**Exercise prompt**
Please repeat the data shown below, word for word.

╭─ Given data

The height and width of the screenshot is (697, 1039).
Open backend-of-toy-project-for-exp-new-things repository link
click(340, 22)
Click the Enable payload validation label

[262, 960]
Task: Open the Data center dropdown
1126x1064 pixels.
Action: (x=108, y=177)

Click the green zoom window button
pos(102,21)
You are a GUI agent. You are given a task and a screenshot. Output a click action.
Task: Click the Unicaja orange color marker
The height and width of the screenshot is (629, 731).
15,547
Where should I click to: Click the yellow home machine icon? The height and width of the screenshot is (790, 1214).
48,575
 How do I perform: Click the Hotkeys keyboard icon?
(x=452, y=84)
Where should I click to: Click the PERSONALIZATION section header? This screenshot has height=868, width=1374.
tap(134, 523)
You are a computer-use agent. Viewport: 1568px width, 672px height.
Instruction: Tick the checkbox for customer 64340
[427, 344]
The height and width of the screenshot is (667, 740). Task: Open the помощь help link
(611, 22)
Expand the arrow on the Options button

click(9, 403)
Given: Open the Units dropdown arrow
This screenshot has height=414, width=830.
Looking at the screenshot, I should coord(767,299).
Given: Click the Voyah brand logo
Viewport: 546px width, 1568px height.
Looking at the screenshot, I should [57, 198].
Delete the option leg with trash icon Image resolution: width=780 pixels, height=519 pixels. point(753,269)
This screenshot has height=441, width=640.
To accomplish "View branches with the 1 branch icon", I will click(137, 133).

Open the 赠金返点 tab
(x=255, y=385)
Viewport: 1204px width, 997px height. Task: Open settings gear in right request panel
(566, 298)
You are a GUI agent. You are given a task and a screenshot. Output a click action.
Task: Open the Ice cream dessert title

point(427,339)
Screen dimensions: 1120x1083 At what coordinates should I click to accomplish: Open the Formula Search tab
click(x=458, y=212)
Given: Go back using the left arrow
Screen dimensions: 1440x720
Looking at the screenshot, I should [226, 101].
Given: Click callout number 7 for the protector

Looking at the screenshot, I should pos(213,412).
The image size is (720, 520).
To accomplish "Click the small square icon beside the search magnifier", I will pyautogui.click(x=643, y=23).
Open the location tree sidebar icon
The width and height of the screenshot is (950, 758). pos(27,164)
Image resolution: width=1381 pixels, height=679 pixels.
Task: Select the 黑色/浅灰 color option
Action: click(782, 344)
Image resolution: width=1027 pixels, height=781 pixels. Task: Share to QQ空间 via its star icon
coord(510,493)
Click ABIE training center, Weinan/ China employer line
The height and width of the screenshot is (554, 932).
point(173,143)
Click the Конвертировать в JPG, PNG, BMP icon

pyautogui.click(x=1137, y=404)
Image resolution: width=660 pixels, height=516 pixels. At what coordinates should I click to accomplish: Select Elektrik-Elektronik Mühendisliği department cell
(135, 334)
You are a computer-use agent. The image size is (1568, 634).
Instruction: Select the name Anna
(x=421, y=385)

╰─

**Answer to the problem**
The height and width of the screenshot is (697, 1039).
Open backend-of-toy-project-for-exp-new-things repository link
click(340, 22)
Click the Enable payload validation label

[262, 960]
Task: Open the Data center dropdown
1126x1064 pixels.
Action: (x=108, y=177)

Click the green zoom window button
pos(102,21)
You are a GUI agent. You are given a task and a screenshot. Output a click action.
Task: Click the Unicaja orange color marker
The height and width of the screenshot is (629, 731).
15,547
Where should I click to: Click the yellow home machine icon? The height and width of the screenshot is (790, 1214).
48,575
 How do I perform: Click the Hotkeys keyboard icon?
(x=452, y=84)
Where should I click to: Click the PERSONALIZATION section header? This screenshot has height=868, width=1374.
tap(134, 523)
You are a computer-use agent. Viewport: 1568px width, 672px height.
Instruction: Tick the checkbox for customer 64340
[427, 344]
The height and width of the screenshot is (667, 740). Task: Open the помощь help link
(611, 22)
Expand the arrow on the Options button

click(9, 403)
Given: Open the Units dropdown arrow
This screenshot has height=414, width=830.
Looking at the screenshot, I should coord(767,299).
Given: Click the Voyah brand logo
Viewport: 546px width, 1568px height.
Looking at the screenshot, I should [57, 198].
Delete the option leg with trash icon Image resolution: width=780 pixels, height=519 pixels. point(753,269)
This screenshot has height=441, width=640.
To accomplish "View branches with the 1 branch icon", I will click(137, 133).

Open the 赠金返点 tab
(x=255, y=385)
Viewport: 1204px width, 997px height. Task: Open settings gear in right request panel
(566, 298)
You are a GUI agent. You are given a task and a screenshot. Output a click action.
Task: Open the Ice cream dessert title

point(427,339)
Screen dimensions: 1120x1083 At what coordinates should I click to accomplish: Open the Formula Search tab
click(x=458, y=212)
Given: Go back using the left arrow
Screen dimensions: 1440x720
Looking at the screenshot, I should [226, 101].
Given: Click callout number 7 for the protector

Looking at the screenshot, I should pos(213,412).
The image size is (720, 520).
To accomplish "Click the small square icon beside the search magnifier", I will pyautogui.click(x=643, y=23).
Open the location tree sidebar icon
The width and height of the screenshot is (950, 758). pos(27,164)
Image resolution: width=1381 pixels, height=679 pixels.
Task: Select the 黑色/浅灰 color option
Action: click(782, 344)
Image resolution: width=1027 pixels, height=781 pixels. Task: Share to QQ空间 via its star icon
coord(510,493)
Click ABIE training center, Weinan/ China employer line
The height and width of the screenshot is (554, 932).
point(173,143)
Click the Конвертировать в JPG, PNG, BMP icon

pyautogui.click(x=1137, y=404)
Image resolution: width=660 pixels, height=516 pixels. At what coordinates should I click to accomplish: Select Elektrik-Elektronik Mühendisliği department cell
(135, 334)
You are a computer-use agent. The image size is (1568, 634).
Instruction: Select the name Anna
(x=421, y=385)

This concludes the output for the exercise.